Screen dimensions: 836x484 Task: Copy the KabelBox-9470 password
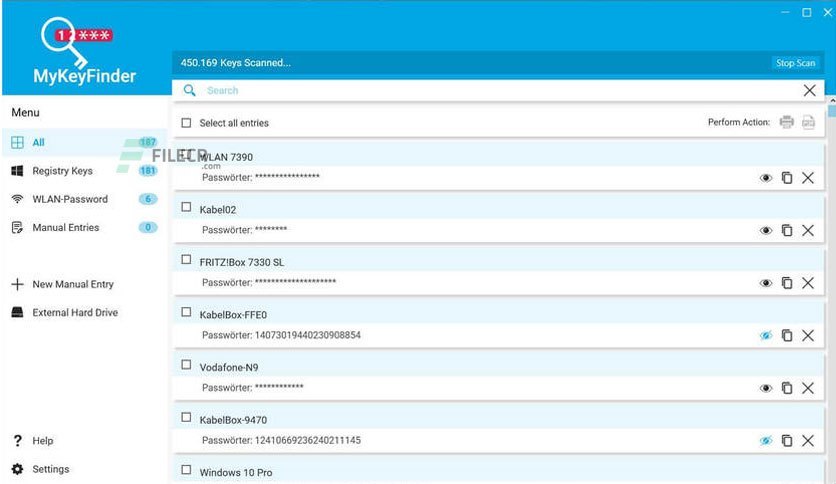[x=787, y=440]
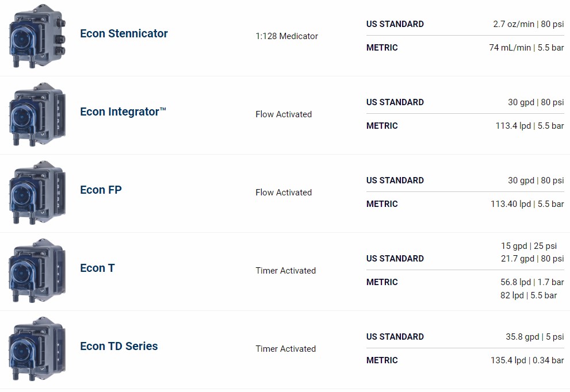Screen dimensions: 570x392
Task: Select the Econ TD Series title link
Action: [118, 346]
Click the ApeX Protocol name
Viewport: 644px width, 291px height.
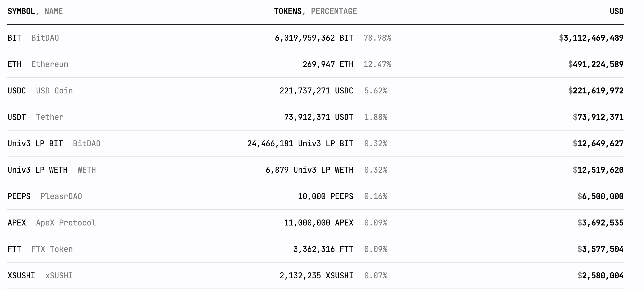66,223
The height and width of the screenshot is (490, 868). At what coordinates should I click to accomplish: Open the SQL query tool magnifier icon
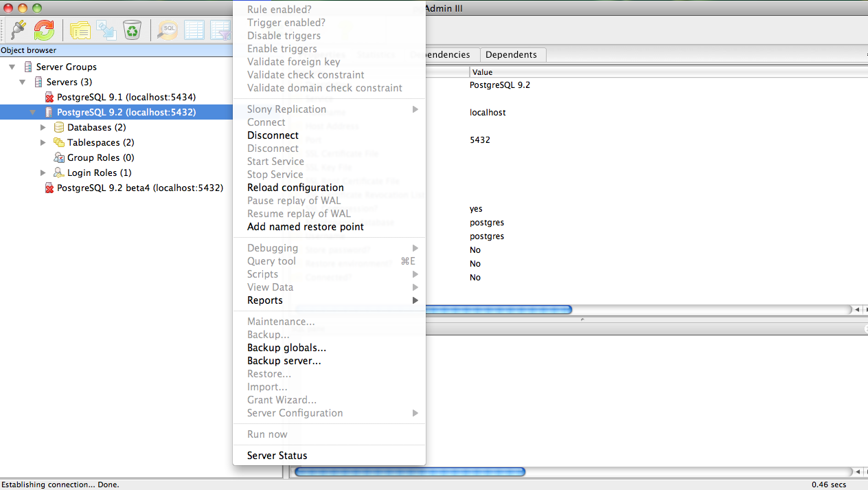pos(168,30)
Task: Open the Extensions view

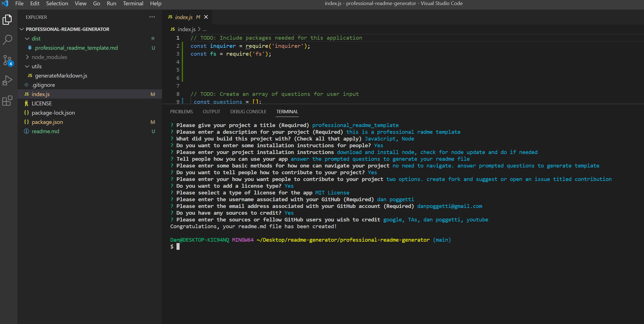Action: tap(7, 100)
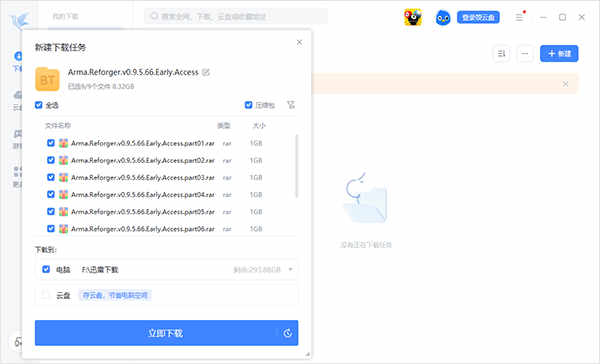Toggle the archive filter checkbox

(x=248, y=105)
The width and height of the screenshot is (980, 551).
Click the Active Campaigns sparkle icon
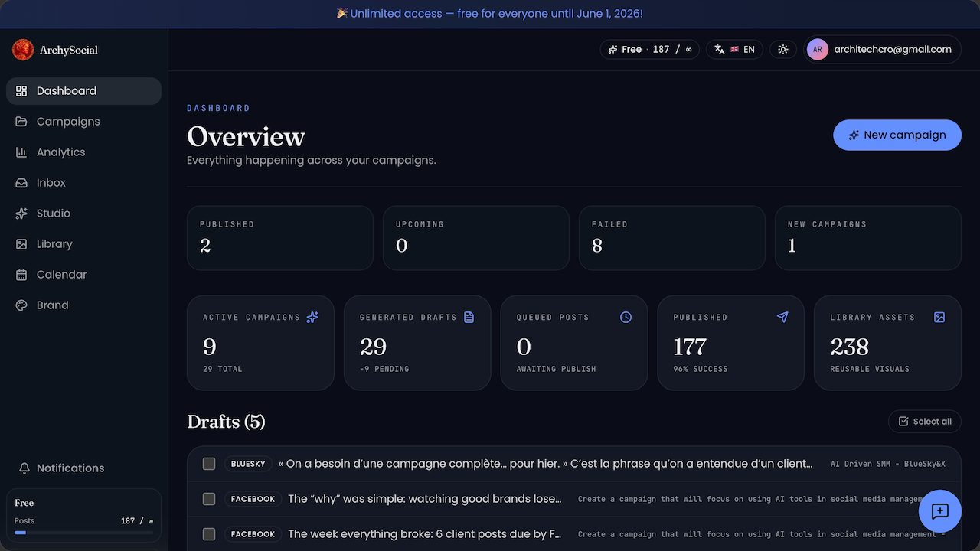312,317
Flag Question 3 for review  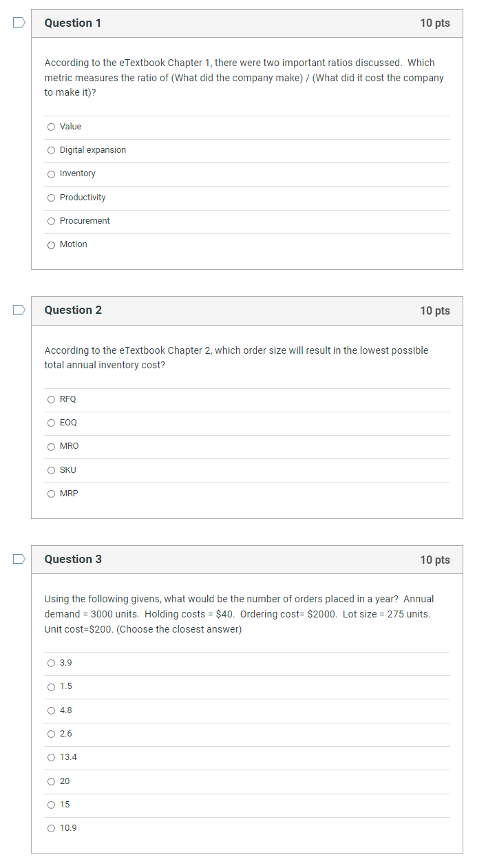coord(17,560)
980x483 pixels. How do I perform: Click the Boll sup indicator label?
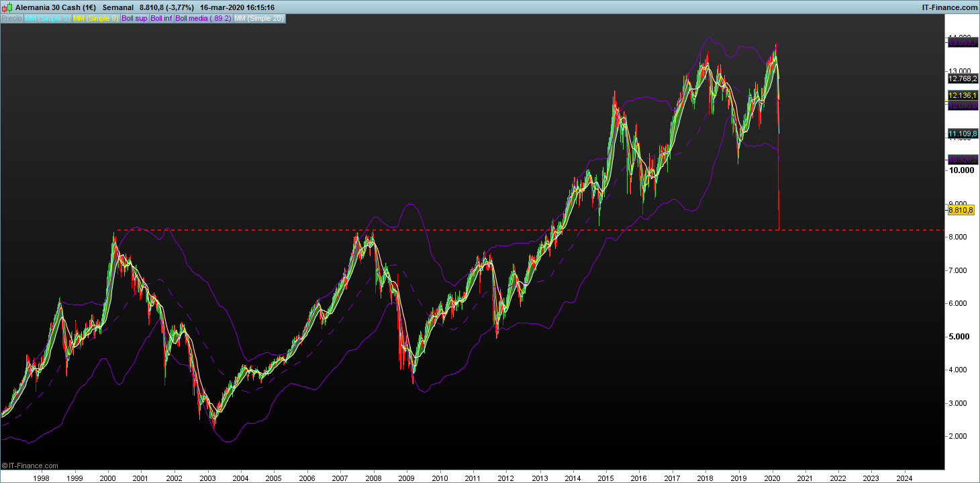click(134, 18)
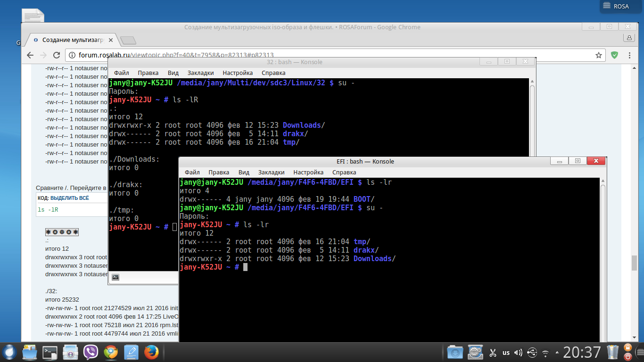644x362 pixels.
Task: Open Chrome's three-dot menu
Action: coord(629,55)
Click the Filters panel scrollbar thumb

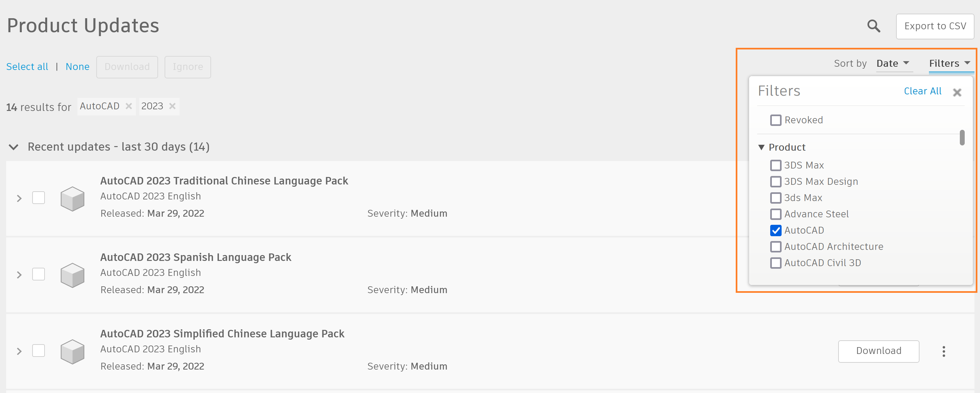click(x=962, y=137)
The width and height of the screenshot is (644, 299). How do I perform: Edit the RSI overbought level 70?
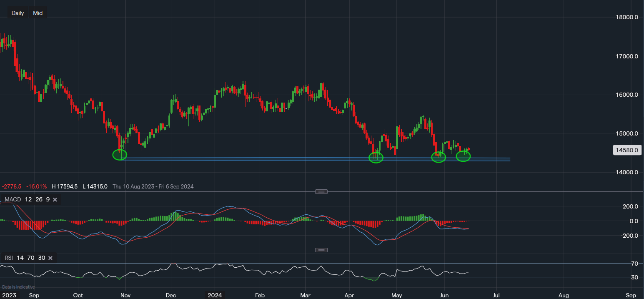(31, 258)
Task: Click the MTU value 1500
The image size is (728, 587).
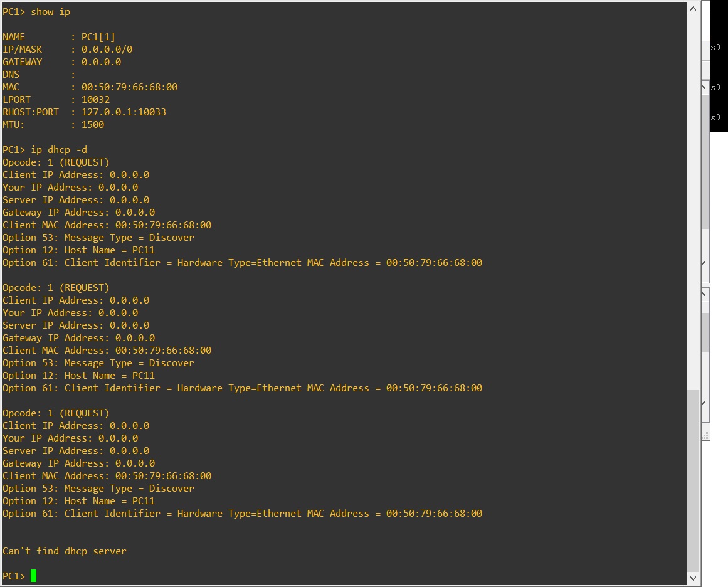Action: click(93, 125)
******************************
* [To do]
Word for word, copy the lines from the one with "Task: Click the MTU value 1500" through the end of the entries above, and do not include any picture.

* [Solution below]
Task: Click the MTU value 1500
The image size is (728, 587).
Action: click(93, 125)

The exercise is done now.